Once you reach the line containing "Instruction: Expand the" in the entries below, write out that line and each one after it down to the line containing "Given: Click the Time-layered", exactly and with nothing added.

:: Extracted material ::

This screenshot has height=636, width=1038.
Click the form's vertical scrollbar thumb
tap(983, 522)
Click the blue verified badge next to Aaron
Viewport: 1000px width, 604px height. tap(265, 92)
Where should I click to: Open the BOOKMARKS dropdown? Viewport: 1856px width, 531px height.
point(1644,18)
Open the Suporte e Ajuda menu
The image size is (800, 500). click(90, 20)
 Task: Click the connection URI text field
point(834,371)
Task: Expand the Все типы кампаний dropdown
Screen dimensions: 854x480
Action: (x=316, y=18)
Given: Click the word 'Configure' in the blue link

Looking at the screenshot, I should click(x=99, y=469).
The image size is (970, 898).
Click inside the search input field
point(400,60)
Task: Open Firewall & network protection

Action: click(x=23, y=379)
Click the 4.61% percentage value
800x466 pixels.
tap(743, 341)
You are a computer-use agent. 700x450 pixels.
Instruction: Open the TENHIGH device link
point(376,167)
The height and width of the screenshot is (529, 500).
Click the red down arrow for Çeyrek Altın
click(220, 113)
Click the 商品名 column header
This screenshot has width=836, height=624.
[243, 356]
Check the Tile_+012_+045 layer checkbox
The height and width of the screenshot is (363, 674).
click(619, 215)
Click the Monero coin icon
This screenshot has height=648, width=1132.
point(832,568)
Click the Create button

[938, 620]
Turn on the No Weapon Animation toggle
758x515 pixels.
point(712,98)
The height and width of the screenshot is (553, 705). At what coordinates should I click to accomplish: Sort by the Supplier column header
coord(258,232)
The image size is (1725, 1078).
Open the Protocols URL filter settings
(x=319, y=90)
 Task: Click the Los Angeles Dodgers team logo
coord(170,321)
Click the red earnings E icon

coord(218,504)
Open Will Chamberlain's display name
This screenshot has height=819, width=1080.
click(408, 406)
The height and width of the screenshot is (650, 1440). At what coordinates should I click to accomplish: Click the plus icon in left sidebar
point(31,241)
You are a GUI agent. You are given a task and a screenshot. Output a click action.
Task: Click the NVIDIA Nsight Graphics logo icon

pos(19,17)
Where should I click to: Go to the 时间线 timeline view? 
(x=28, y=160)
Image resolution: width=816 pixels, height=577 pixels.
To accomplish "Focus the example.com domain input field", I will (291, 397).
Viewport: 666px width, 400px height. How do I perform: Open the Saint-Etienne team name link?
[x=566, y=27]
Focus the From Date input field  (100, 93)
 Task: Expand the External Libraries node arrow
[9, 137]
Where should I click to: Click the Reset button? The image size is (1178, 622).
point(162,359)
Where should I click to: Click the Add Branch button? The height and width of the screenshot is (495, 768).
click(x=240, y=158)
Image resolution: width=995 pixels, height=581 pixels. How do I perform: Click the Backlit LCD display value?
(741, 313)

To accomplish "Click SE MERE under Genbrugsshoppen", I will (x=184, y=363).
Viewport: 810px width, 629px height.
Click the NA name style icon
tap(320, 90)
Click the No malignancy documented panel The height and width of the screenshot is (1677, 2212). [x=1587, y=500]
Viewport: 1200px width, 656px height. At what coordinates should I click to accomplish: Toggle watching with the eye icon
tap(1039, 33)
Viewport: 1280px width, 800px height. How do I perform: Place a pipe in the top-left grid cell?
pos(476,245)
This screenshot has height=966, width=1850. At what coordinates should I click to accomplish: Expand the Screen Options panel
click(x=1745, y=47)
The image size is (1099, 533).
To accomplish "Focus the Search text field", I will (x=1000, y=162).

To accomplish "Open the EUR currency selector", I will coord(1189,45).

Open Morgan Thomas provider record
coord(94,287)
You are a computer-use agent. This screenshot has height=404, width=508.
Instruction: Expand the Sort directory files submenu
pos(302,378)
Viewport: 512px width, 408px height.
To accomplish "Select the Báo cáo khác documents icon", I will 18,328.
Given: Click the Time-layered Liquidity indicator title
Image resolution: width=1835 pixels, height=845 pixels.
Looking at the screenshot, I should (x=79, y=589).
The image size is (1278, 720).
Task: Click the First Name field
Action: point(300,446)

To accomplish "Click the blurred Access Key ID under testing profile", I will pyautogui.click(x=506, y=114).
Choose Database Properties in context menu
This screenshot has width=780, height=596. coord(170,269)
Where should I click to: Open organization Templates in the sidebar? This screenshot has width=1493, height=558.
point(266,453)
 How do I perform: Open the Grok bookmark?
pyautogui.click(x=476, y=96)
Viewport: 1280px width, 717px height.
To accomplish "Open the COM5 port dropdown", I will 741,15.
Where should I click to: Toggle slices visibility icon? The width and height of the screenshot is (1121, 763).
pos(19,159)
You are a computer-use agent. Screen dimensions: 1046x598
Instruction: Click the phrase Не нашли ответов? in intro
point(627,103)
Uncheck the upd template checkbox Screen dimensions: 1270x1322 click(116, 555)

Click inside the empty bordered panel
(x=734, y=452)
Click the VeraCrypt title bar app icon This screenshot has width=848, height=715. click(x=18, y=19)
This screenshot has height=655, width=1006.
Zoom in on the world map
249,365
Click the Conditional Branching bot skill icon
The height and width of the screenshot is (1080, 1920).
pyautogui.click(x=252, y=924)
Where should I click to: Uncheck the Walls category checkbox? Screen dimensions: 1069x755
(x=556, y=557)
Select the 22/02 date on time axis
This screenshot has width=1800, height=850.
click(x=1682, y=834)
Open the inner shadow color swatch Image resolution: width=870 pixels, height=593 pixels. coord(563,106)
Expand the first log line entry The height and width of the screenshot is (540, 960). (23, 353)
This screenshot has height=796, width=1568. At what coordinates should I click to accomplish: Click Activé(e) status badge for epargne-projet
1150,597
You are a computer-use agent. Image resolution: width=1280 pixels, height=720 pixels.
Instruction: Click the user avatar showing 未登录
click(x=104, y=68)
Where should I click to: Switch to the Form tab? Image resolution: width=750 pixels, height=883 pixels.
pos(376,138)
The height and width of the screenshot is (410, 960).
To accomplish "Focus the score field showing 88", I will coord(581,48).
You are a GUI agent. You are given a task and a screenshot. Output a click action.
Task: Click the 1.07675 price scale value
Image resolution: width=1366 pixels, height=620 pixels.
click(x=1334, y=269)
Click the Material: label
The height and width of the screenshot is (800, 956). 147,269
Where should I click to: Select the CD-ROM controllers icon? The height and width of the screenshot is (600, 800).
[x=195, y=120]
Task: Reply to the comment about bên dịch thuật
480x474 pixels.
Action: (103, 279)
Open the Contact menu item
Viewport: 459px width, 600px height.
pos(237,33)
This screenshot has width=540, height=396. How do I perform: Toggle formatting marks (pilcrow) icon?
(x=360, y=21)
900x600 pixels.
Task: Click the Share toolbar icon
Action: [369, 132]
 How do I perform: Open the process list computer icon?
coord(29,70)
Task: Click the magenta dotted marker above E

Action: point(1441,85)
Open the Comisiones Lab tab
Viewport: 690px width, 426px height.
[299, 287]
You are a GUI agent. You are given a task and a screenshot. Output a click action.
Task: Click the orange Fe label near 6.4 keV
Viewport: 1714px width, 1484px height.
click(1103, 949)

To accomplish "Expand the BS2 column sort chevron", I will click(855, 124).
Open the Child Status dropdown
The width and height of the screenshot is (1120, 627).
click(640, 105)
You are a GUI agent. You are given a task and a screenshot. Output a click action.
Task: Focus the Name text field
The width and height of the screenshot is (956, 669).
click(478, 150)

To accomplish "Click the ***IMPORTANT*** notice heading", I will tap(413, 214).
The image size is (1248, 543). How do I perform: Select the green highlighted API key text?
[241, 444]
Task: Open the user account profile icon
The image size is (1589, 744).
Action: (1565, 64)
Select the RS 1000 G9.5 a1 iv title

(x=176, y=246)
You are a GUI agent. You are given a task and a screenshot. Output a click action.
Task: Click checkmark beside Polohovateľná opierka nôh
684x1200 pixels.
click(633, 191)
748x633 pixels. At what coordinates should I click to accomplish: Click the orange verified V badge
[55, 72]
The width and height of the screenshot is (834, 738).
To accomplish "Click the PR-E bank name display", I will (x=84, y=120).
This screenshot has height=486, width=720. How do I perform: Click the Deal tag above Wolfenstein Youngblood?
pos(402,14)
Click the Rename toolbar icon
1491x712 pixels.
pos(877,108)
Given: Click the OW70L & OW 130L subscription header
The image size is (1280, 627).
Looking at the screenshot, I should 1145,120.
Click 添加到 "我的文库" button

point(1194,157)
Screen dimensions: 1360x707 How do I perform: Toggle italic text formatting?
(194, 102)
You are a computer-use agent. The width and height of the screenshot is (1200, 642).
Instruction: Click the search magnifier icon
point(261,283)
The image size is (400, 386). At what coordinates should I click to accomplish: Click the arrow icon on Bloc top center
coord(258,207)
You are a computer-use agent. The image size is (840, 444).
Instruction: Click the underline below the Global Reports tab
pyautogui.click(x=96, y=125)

:::

→ **Solution to this exercise**
Instruction: Expand the Sort directory files submenu
pos(302,378)
Viewport: 512px width, 408px height.
To accomplish "Select the Báo cáo khác documents icon", I will 18,328.
Given: Click the Time-layered Liquidity indicator title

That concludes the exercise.